**Aim**
Present each line of the records below as a row of a Markdown table with the columns Row and Line, leaving out any blank lines.

**Data for this exercise**
= = =

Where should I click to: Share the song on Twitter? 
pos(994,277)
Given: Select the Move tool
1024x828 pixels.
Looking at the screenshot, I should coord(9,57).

= = =

**Response to this exercise**
| Row | Line |
|---|---|
| 1 | Where should I click to: Share the song on Twitter?  |
| 2 | pos(994,277) |
| 3 | Given: Select the Move tool |
| 4 | 1024x828 pixels. |
| 5 | Looking at the screenshot, I should coord(9,57). |